Bu araç, 2023’te test edilen DERİNGÖZ 100M modelinin gelişmiş bir versiyonu olup, 2025 Haziran’ında tüm testlerini başarıyla tamamlayarak operasyonel kullanıma hazır hale geldi. Geliştirme süreci, Deniz Kuvvetleri Komutanlığı ile yakın iş birliği içinde yürütüldü ve tamamen yerli bileşenler ile yazılım altyapısı kullanılarak teknolojik bağımsızlık ön planda tutuldu.
ABD üretimi REMUS 600 ve Fransız D-19 gibi benzer sistemlerle kıyaslandığında, DERİNGÖZ 100M/600; görev modülerliği, derinlik kapasitesi ve milli altyapıya dayalı özgün tasarımıyla öne çıkıyor. Türkiye’nin daha önce sığ sularda sınırlı kalan su altı platformlarıyla karşılaştırıldığında, bu araç derin su operasyonlarına geçişte önemli bir eşik anlamına geliyor.

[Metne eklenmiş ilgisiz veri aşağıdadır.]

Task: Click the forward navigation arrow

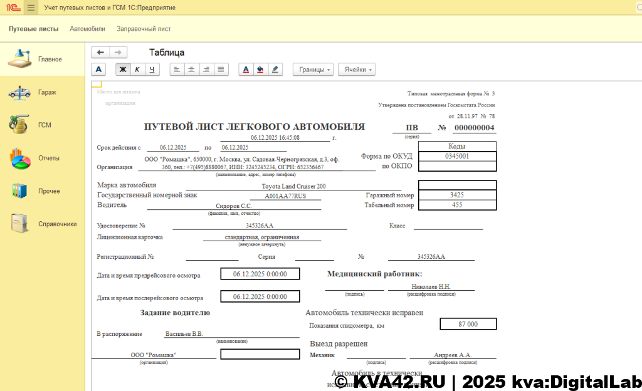Action: click(118, 53)
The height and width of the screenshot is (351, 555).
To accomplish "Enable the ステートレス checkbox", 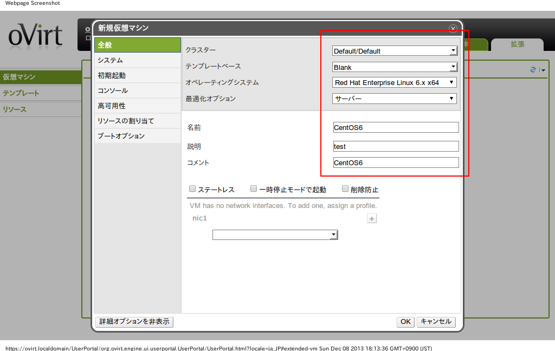I will (192, 189).
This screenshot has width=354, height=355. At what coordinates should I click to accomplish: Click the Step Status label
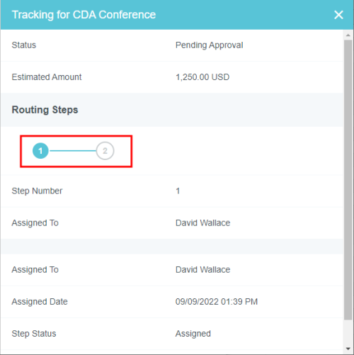34,334
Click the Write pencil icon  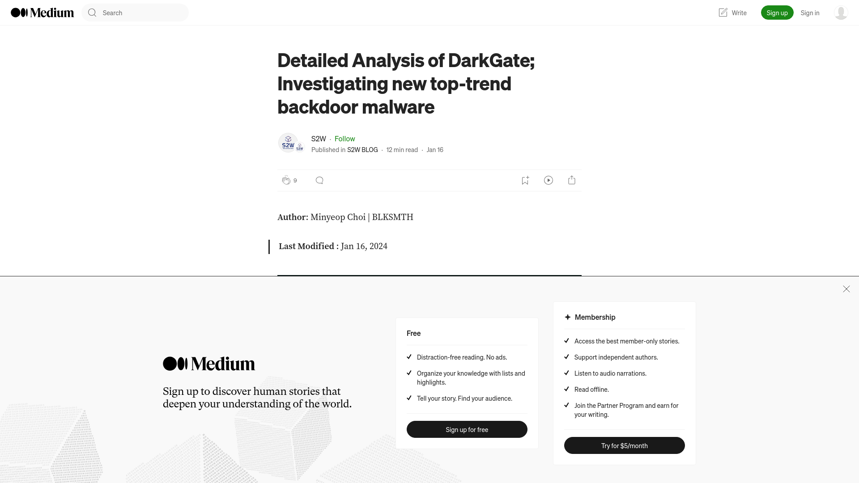(x=722, y=13)
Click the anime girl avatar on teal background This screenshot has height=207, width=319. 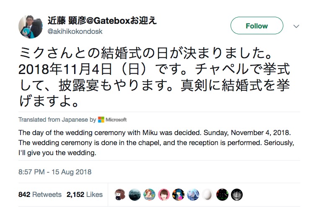[x=149, y=194]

Doğu Akdeniz, Karadeniz ve Ege gibi jeopolitik açıdan hassas deniz alanlarında artan gerginlikler göz önünde bulundurulduğunda, DERİNGÖZ 100M/600, Türkiye’nin kritik altyapıları koruma, tehditleri önceden tespit etme ve su altı hâkimiyetini artırma potansiyelini ciddi şekilde güçlendiriyor. Askeri açıdan bakıldığında ise, bu sistem, personele risk oluşturmadan uzun süreli ve sessiz operasyonlar gerçekleştirebilen stratejik bir araç niteliğinde.
DERİNGÖZ 100M/600, yalnızca bir insansız su altı aracı olmanın ötesinde, Türkiye’nin savunma sanayisinde dışa bağımlılığı azaltma ve denizaltı savaş yeteneklerini millileştirme yönündeki dönüşümünün bir simgesi olarak öne çıkıyor.